* **TASK DIRECTIONS**
Copy exactly the line containing "Where should I" and all the lines that follow it to the end of the records, minus the pictures.

** Opening SUPPLIED RECORDS block **

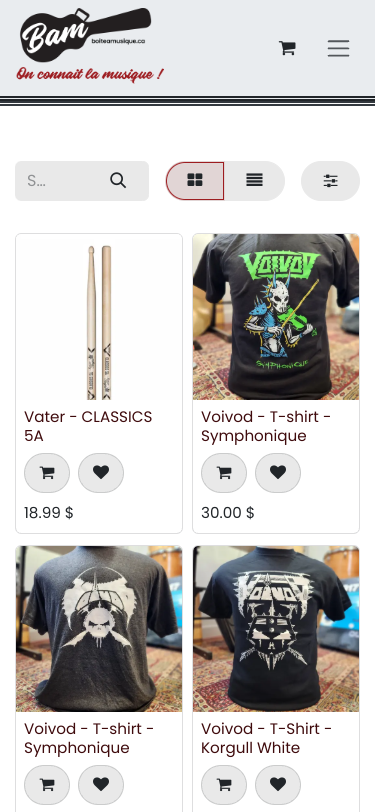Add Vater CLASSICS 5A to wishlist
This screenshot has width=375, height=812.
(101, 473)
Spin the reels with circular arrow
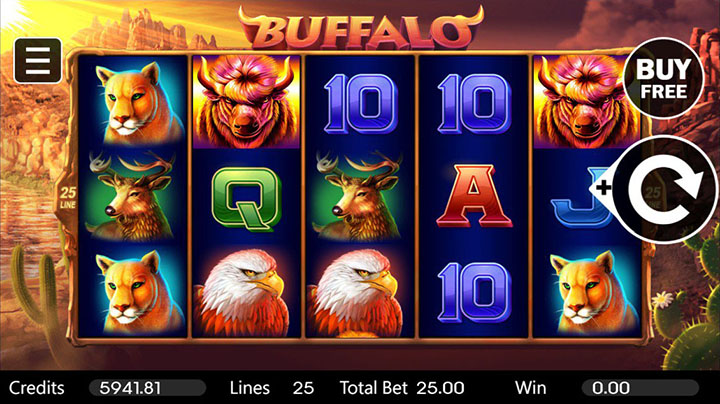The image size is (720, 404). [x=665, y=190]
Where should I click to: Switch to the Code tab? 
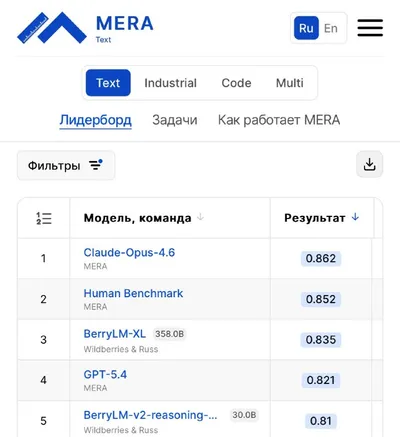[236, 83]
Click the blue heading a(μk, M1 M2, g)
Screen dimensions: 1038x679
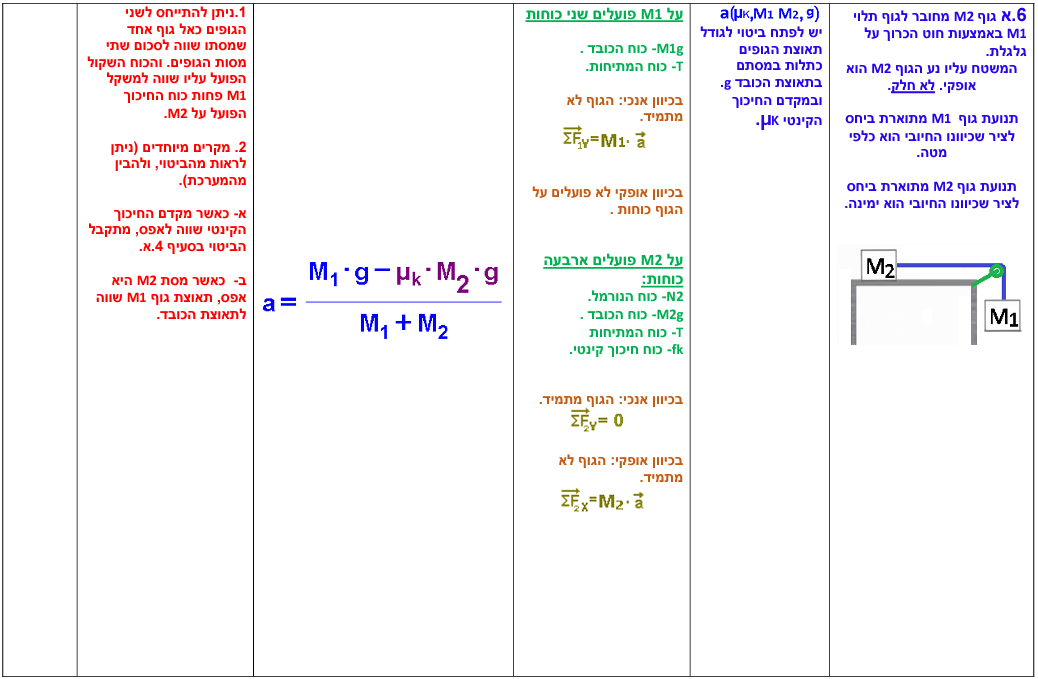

** Closing SUPPLIED RECORDS block **

* **TASK ANSWER**
Where should I click to: Switch to the Code tab? 
[236, 83]
Click the blue heading a(μk, M1 M2, g)
Screen dimensions: 1038x679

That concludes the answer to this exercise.